In the longer term, this does quite a lot to change Post-War nationalism and decolonization in Asia. The Dutch don't look like they'll lose much of Indonesia to the Japanese at all, and the British Empire (especially with a successful Compass) looks strong as ever. India doesn't suffer a famine during the war either, if Burma and Bengal's food production remains undisturbed.

Chiang Kai-Shek, how does he do in all this? The IJA is going to be forced to scale down a bit as in CalBear's TL in order to try (and fail) to staunch the bleeding in the Philippines and other southern misadventures, and the Burma road never gets closed.

Oh, and internal Japanese politics would be interesting. Is there a shakeup that dislodges Tojo after a rather inauspicious beginning to the war? A number of military leaders are going to somewhat humiliated, but that doesn't mean powerless or quickly discredited.

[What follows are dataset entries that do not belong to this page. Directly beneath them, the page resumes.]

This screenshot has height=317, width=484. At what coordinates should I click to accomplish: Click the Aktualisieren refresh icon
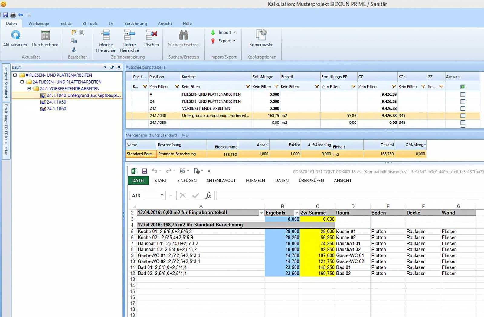tap(15, 35)
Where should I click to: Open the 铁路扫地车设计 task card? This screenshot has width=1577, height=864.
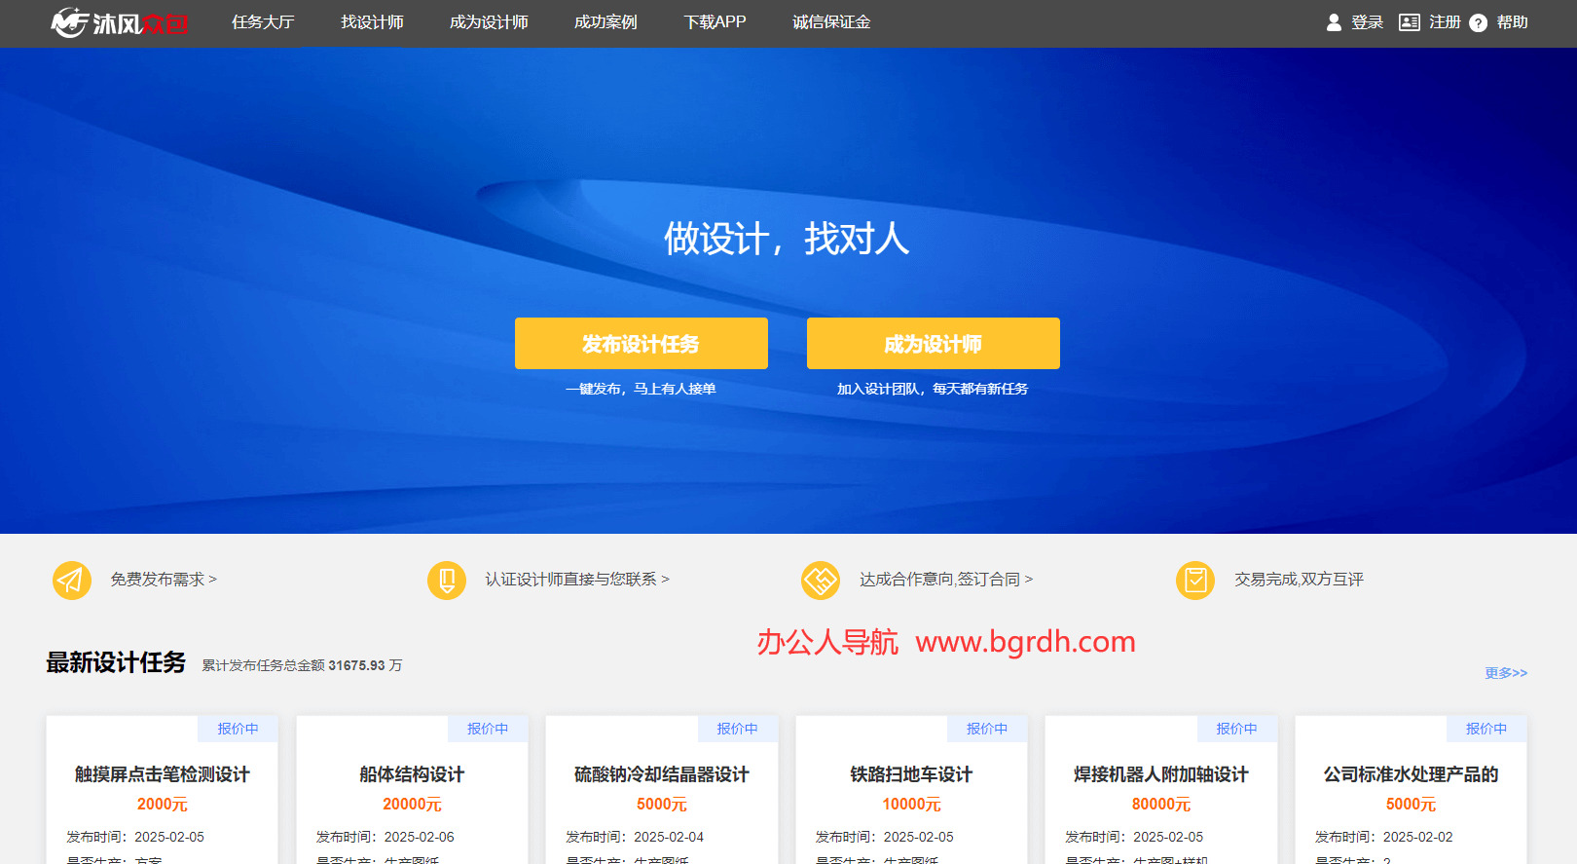click(911, 774)
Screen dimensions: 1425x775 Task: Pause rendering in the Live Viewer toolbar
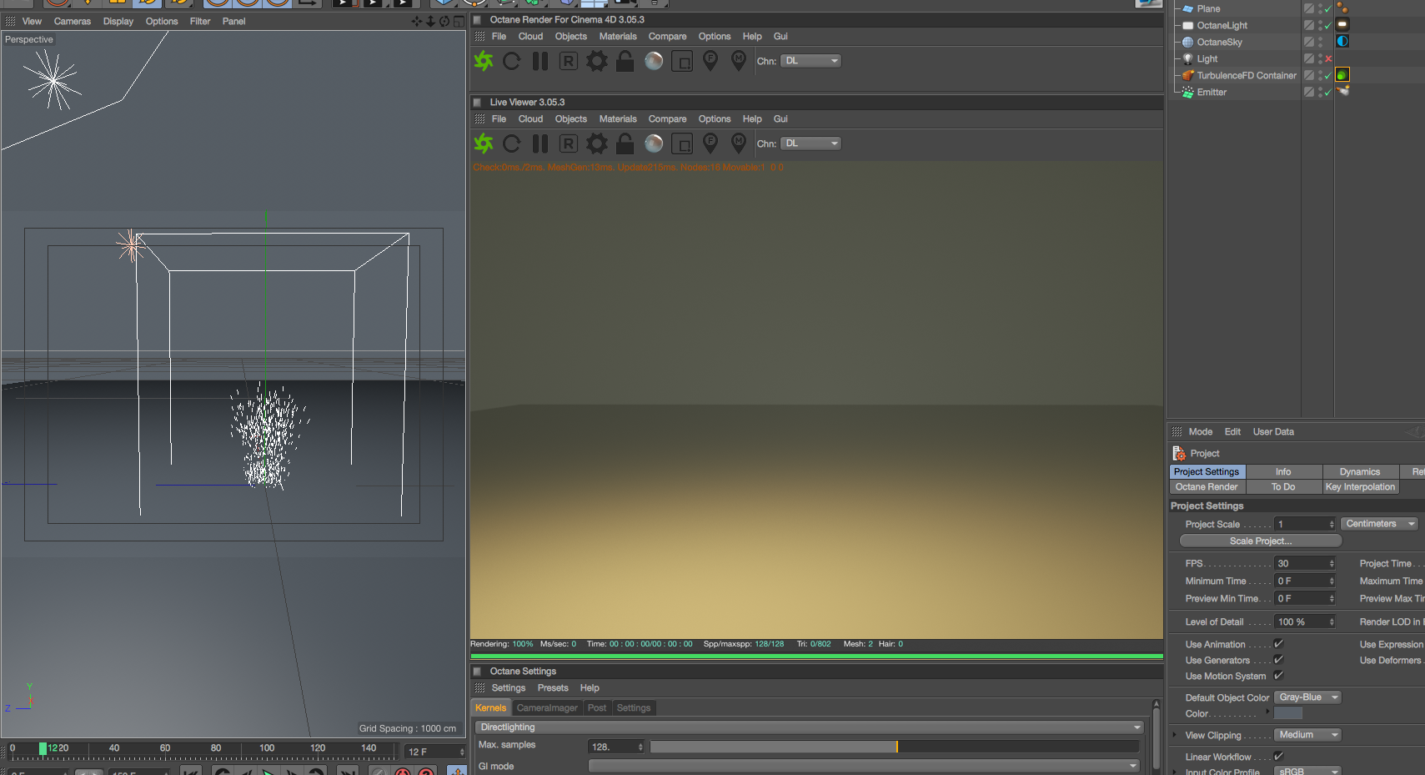pyautogui.click(x=540, y=143)
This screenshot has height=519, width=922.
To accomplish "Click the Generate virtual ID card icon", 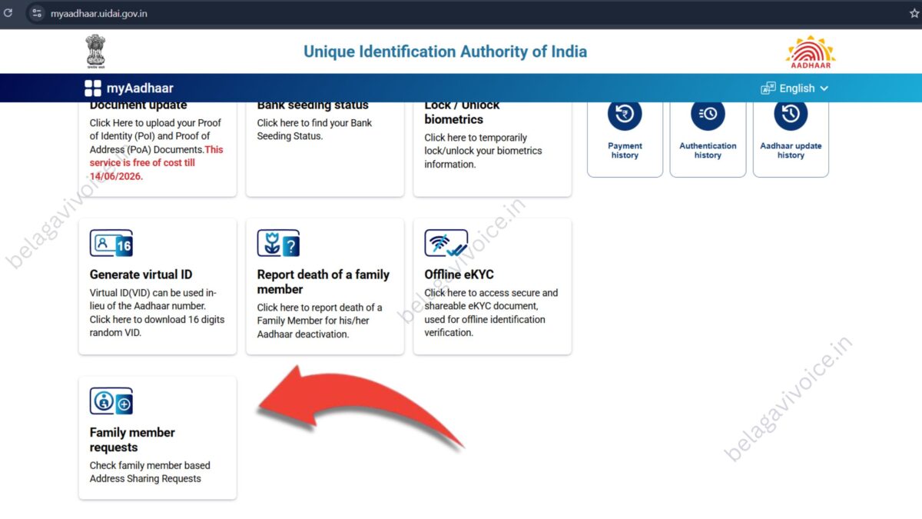I will pos(111,244).
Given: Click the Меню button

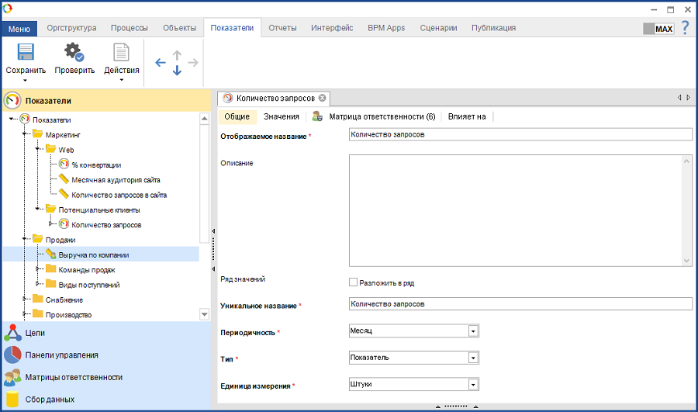Looking at the screenshot, I should tap(19, 29).
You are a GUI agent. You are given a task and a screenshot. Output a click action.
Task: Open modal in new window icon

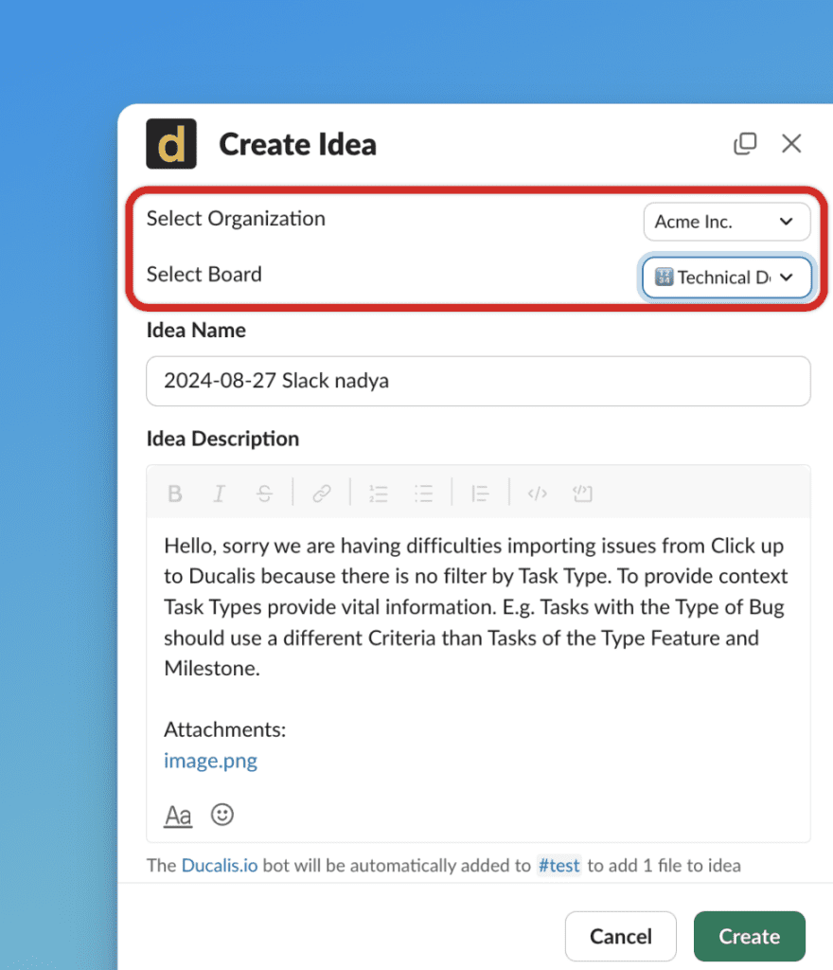click(745, 144)
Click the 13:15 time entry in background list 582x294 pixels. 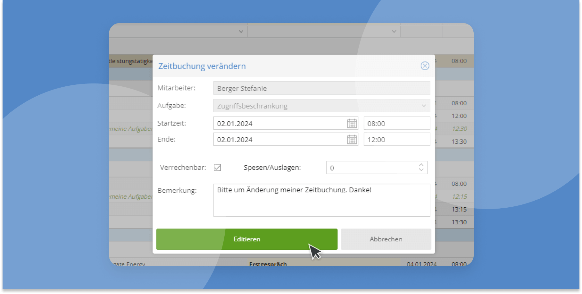tap(459, 210)
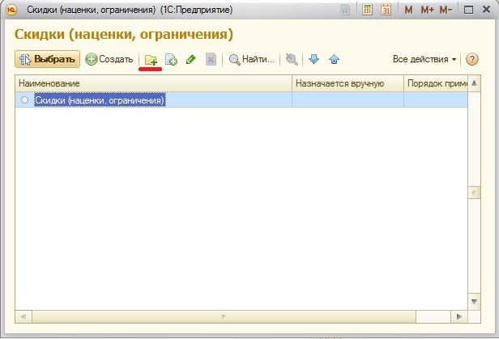The image size is (499, 339).
Task: Click the M+ memory add button
Action: click(426, 11)
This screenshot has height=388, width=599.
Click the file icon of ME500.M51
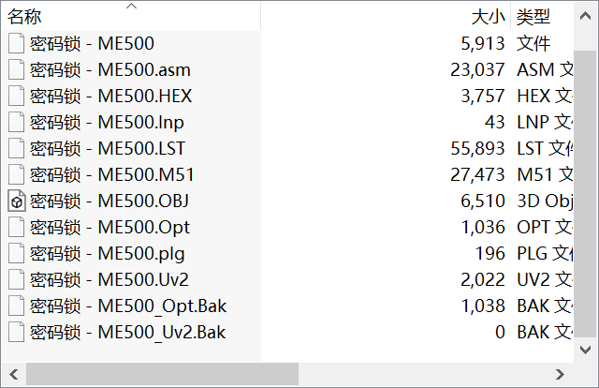17,175
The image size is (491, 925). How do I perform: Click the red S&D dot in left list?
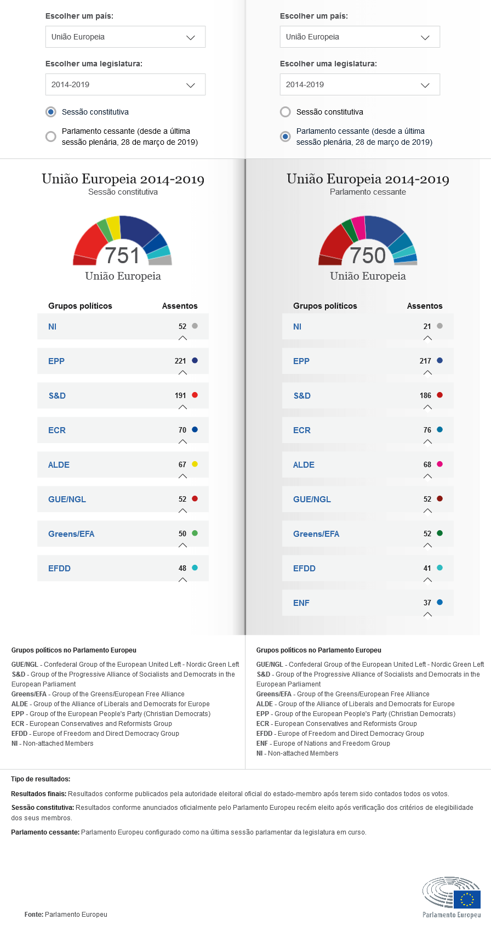195,395
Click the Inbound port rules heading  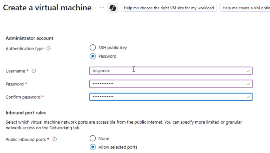pyautogui.click(x=26, y=113)
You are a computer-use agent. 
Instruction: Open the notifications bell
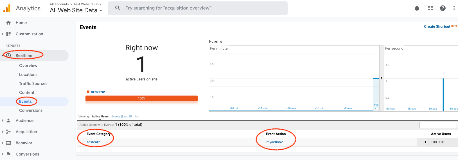[x=417, y=8]
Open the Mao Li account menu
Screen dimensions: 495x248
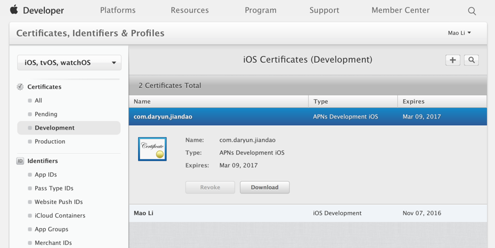[459, 33]
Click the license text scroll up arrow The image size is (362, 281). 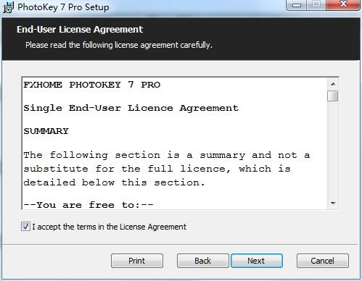[x=333, y=84]
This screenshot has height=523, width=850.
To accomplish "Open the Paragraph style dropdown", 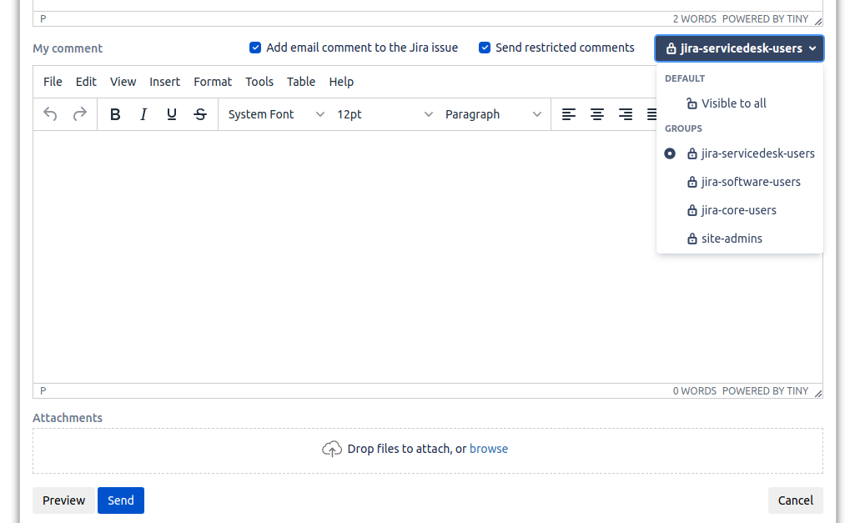I will point(493,114).
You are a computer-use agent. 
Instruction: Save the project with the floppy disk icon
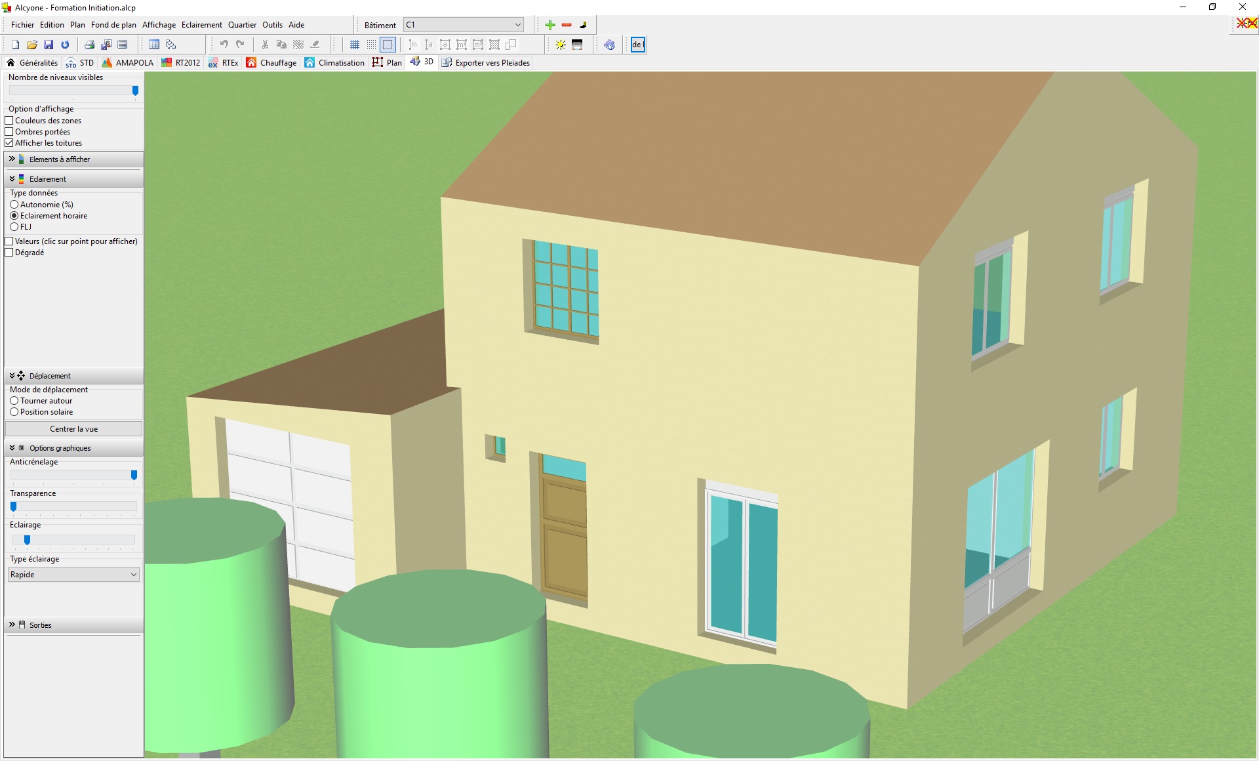tap(49, 45)
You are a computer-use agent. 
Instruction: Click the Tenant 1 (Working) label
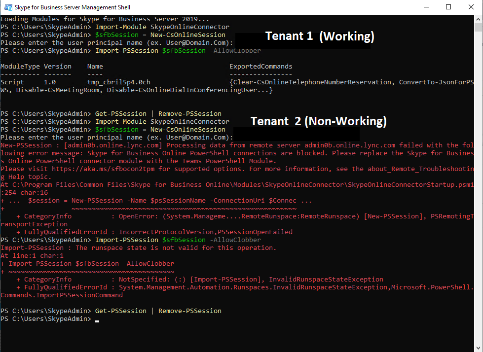320,36
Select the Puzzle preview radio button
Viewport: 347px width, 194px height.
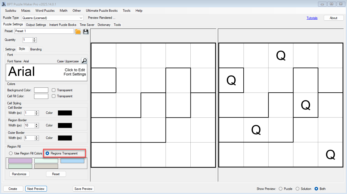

At what point does Japan accept surrender to the Allies?
 
How about in 1937, after the Panay incident the US puts a total Embargo on selling to Japan.
Japanese steel quality and production crash, effecting the number of Ships & Tanks, she can build.

1940
Japan joins the pact of Steel, in return Britain and the DEI embargo Oil and Rubber.

1941
US starts Lead Lease to China.

1943
Japanese troops retreat to Manchuria

1945
China invades Korea

1946
China occupies Japan.:eek:
 
1941
US starts Lead Lease to China.

1943
Japanese troops retreat to Manchuria

Is that part because of the Lend-Lease given to China? IOTL both the US and the USSR gave significant Lend-Lease to China, and this did nothing, even after the opening of the Burma Road.